Fantasy Baseball First Base Player Spotlight: Jose Abreu
Ray Kuhn breaks down Jose Abreu and what to expect from him for the 2023 season.
When drafting a fantasy baseball team, it is often helpful to break each position down into multiple tiers. While this does require some work, especially in the case of first base, it often takes place organically within the ADP. Everyone knows the top five first baseman for 2023 are Vladimir Guerrero Jr., Pete Alonso, Freddie Freeman, Paul Goldschmidt, and Matt Olson, but then what? There are two exciting young options in Vinnie Pasquantino and Nathaniel Lowe, but what happens between those groups? This is where the Houston Astros’ new addition of Jose Abreu very easily gets lost.
Jose Abreu, Houston Astros
After Olson comes off the board with an NFBC ADP of 41 (in drafts from February 1st through March 11th) there is then a long drought until we get to Abreu’s ADP of 87. If you do miss out on the top five first baseman, you could very easily see there is a larger differential between Olson and the top four than we are currently seeing, then there is no need to fret as you can continue addressing other areas of your team for the next few rounds.
There are a few factors working against Abreu, perhaps most notably his age and lack of upside as we have already seen the best he has to offer, but is there anything wrong with that? At this point in his career, Abreu has proven to be quite the capable run producer and consistent performer. Now in his new home, the veteran joins the best lineup he has ever been a part of with the Astros, so it only stands to reason that his success will continue.
After hitting 30 home runs in 2021 to go along with his 117 RBI and a solid .261 batting average, Abreu took a step back last year in the power department as he finished with just 15 home runs and 75 RBI although his batting average did jump up to .304. Seeing that regression, along with the fact that Abreu is now closer to 40 than 30 helped to contribute a sense of caution on him entering 2023.
While we do not want to subscribe to or rely on groupthink, NFBC drafts are often a good sample size of how we should be thinking directionally, so it is interesting to see Abreu still being drafted ahead of Pasquantino and Lowe.
Upon first glance, aside from the proven track record of success, it is hard to get truly behind Abreu and his 9.5%-barrel rate and eight-degree average launch angle from last season. Historically though, Abreu stood out in either category with non-shortened season highs of 12% and 12.2 degrees, respectively. Yes, each of those metrics did suffer a decrease, but it is still not too far off from what Abreu had previously established.
Following a surface glance though, things do look better for Abreu as there is certainly some optimism to be found.

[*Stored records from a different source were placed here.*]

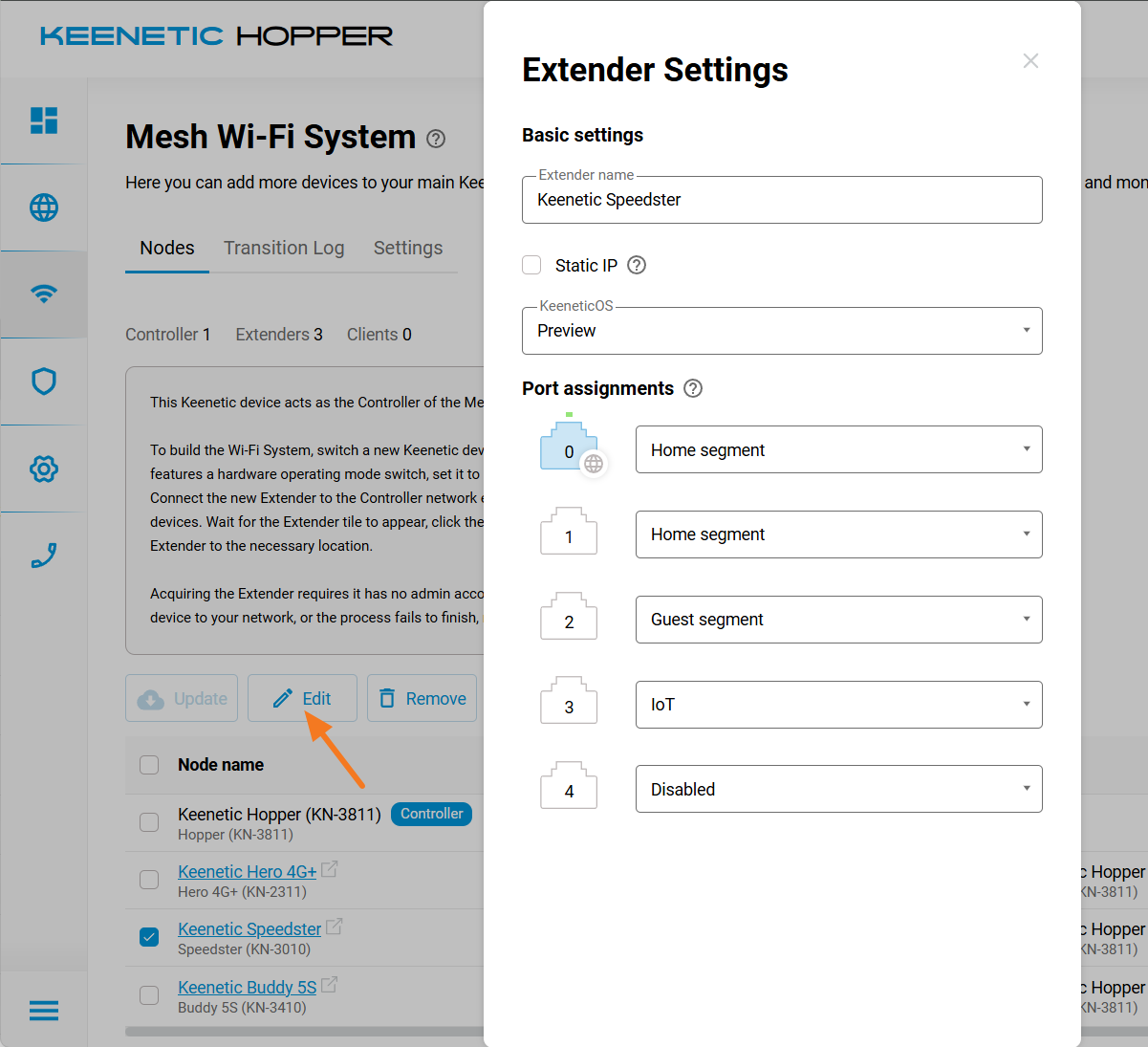
Task: Open the KeeneticOS Preview dropdown
Action: pos(782,331)
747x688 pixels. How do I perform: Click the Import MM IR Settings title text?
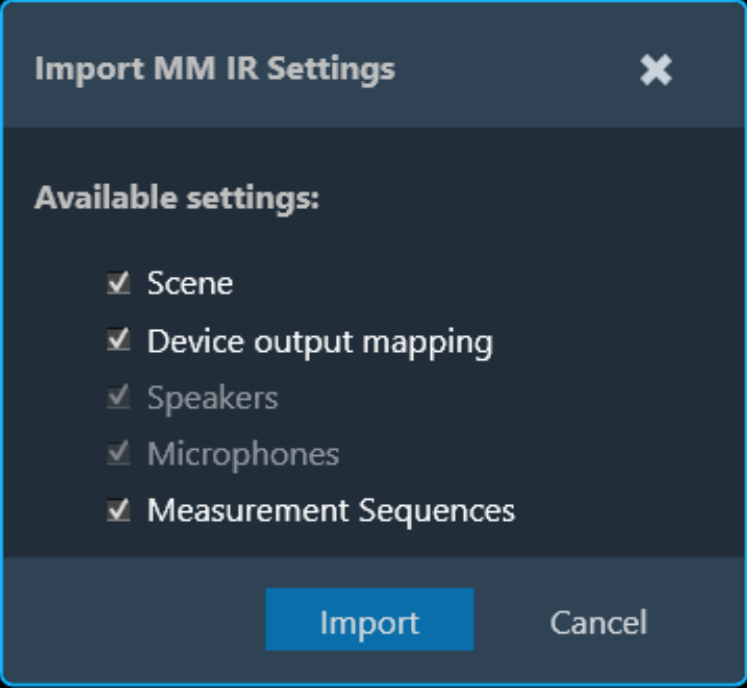[215, 70]
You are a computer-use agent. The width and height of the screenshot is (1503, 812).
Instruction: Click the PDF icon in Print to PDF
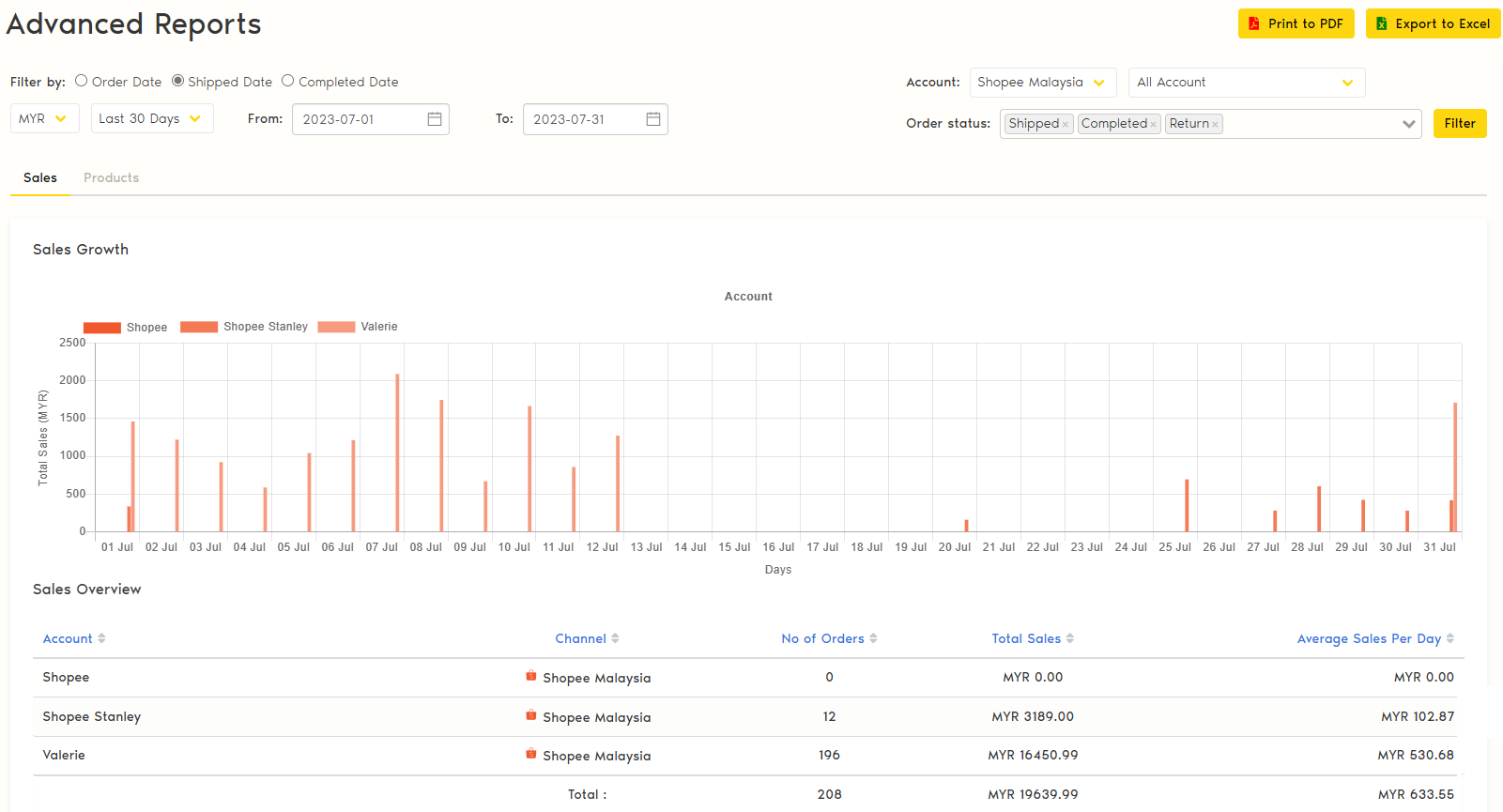(x=1253, y=23)
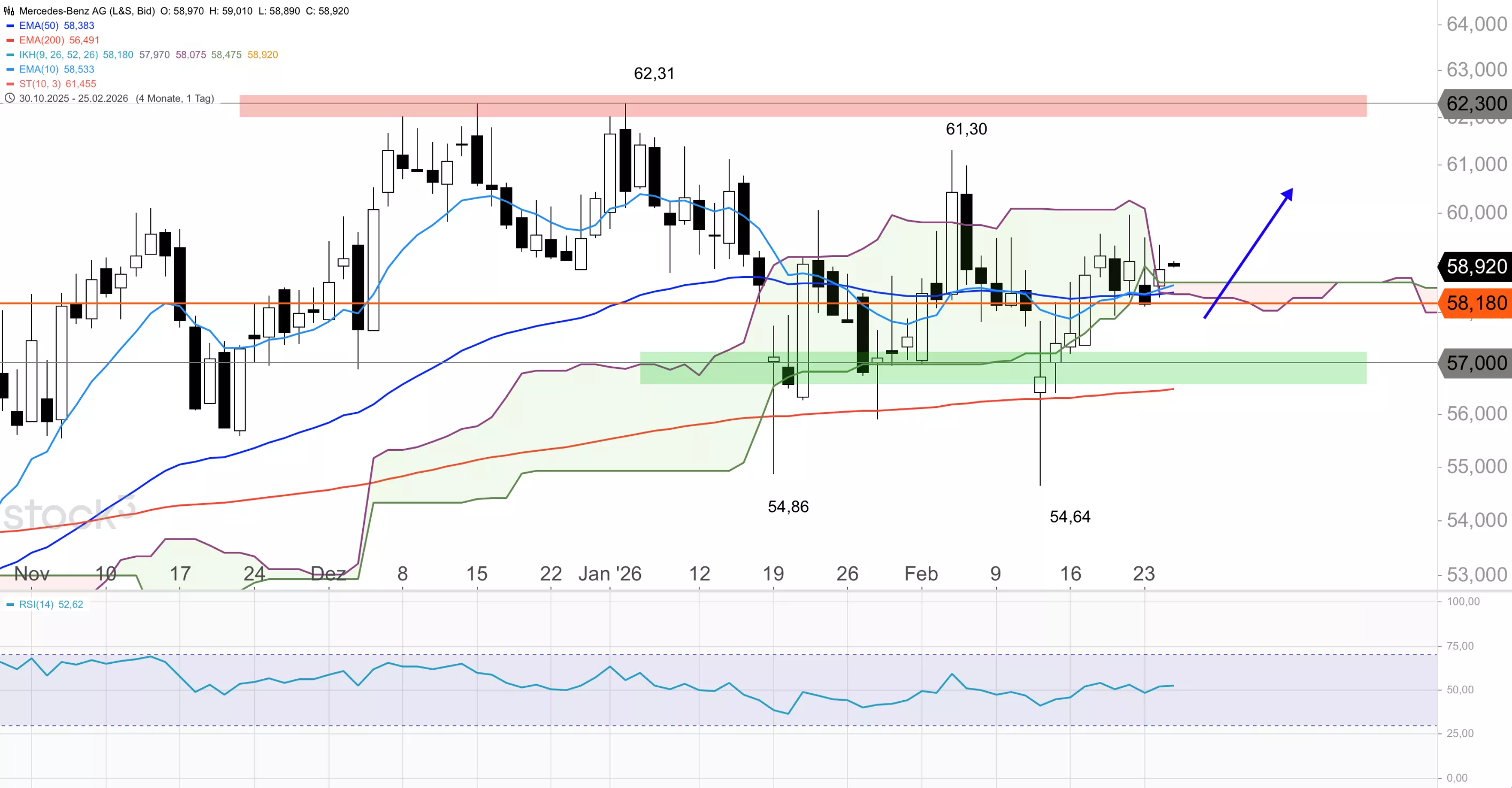Open the EMA(50) indicator label
Image resolution: width=1512 pixels, height=788 pixels.
click(39, 26)
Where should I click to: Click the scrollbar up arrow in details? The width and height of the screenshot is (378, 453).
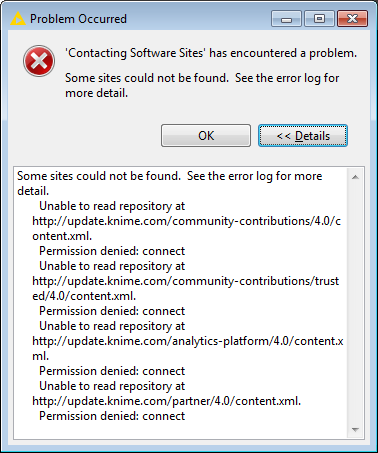(x=355, y=177)
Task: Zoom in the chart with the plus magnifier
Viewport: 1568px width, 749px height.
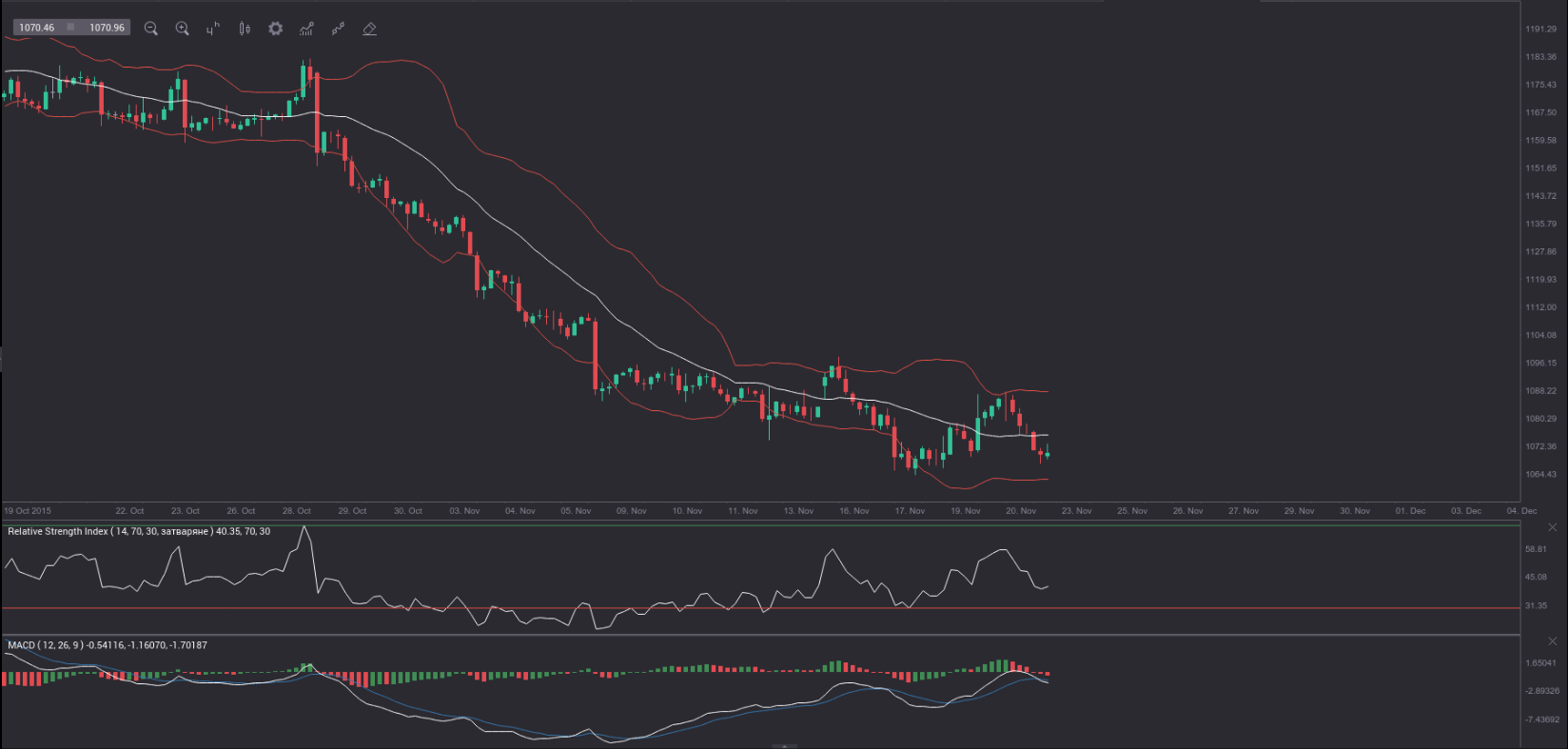Action: (x=183, y=29)
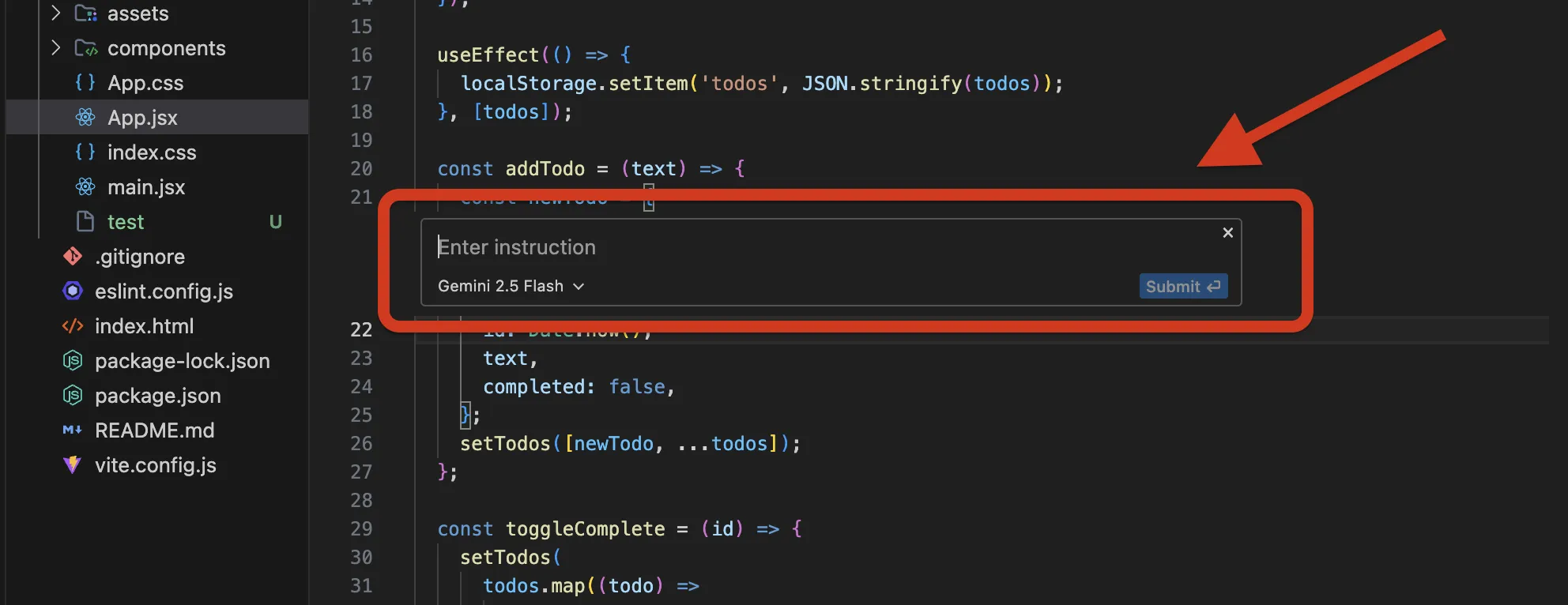Expand the assets folder chevron

point(55,13)
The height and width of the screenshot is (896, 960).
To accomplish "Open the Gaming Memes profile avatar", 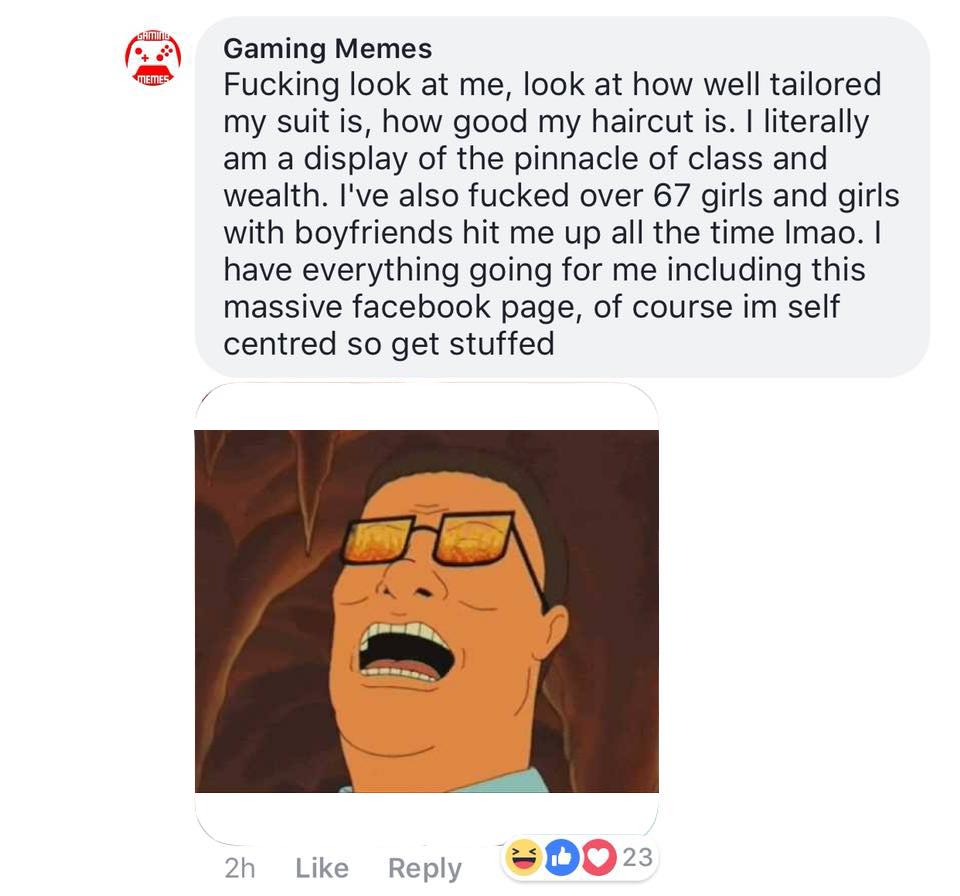I will [x=153, y=59].
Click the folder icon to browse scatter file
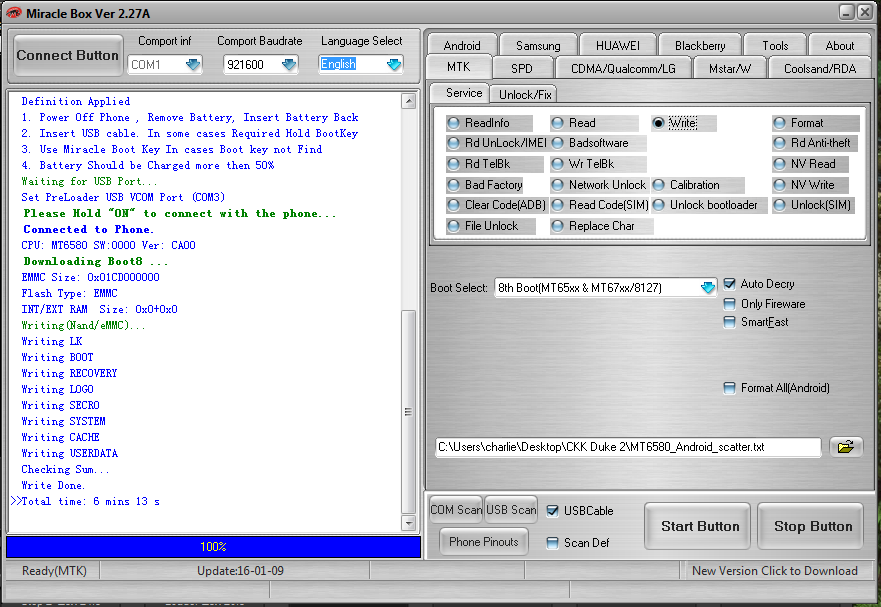The width and height of the screenshot is (881, 607). [x=845, y=447]
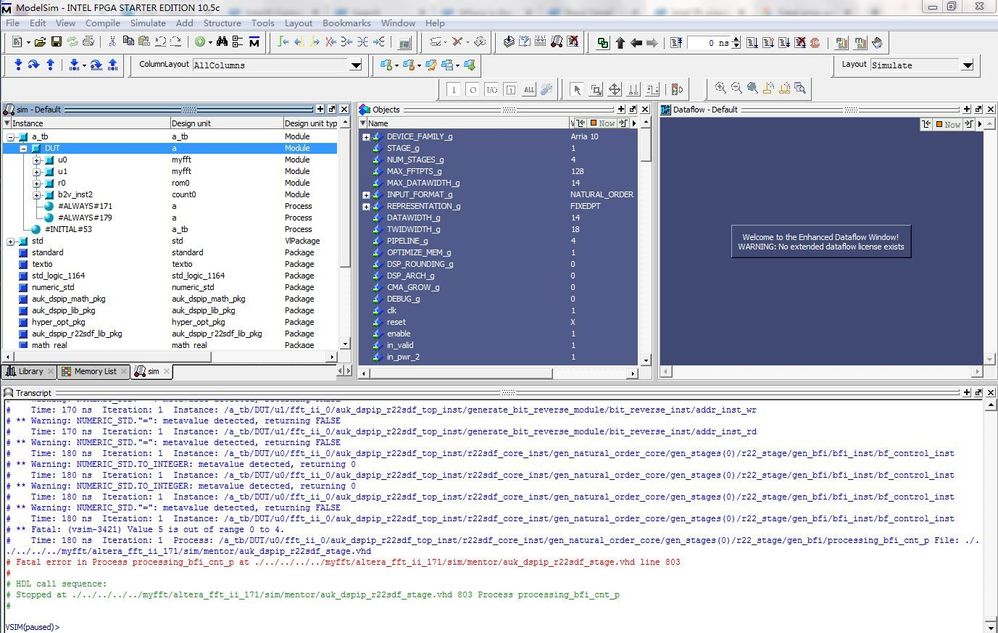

While Abreu did hit just 15 home runs last year, the first baseman had an expected home run total of 18 and that mark then jumps to 22 when you look at him based on Houston’s home park.
With a hard-hit rate of 51.8% which was in the 97th percentile last year, it certainly does make you think twice about what Abreu can do at the plate. When we dig into some other metrics for Abreu, it really should not surprise you why he is being drafted where he is and also why the Astros made pursuing him such a priority this offseason:
- Maximum Exit Velocity of 113 miles per hour which was in the 89th percentile
- Average Exit Velocity of 92.2 miles per hour which was in the 93rd percentile
- An xBA of .296 which finished in the 98th percentile
- An xSLG of .486 which was in the 92nd percentile
Additionally, Abreu’s approach at the plate remained sound as his Chase Rate decreased to 29.8% in 2022. There is still a lot left in the tank for Abreu while you want to make your own evaluations on players, sometimes following the crowd of your fellow drafters and also one of the more educated major league teams who are both pursuing him.
With that being said, Abreu is not a player I would truly go out of my way to target here, but he can certainly fit into most plans, and I have no issues taking him if he is the best player on the board. As much as we like Pasquantino and Lowe, the hope here is their buzz takes them past Abreu which makes it that much better of a pick.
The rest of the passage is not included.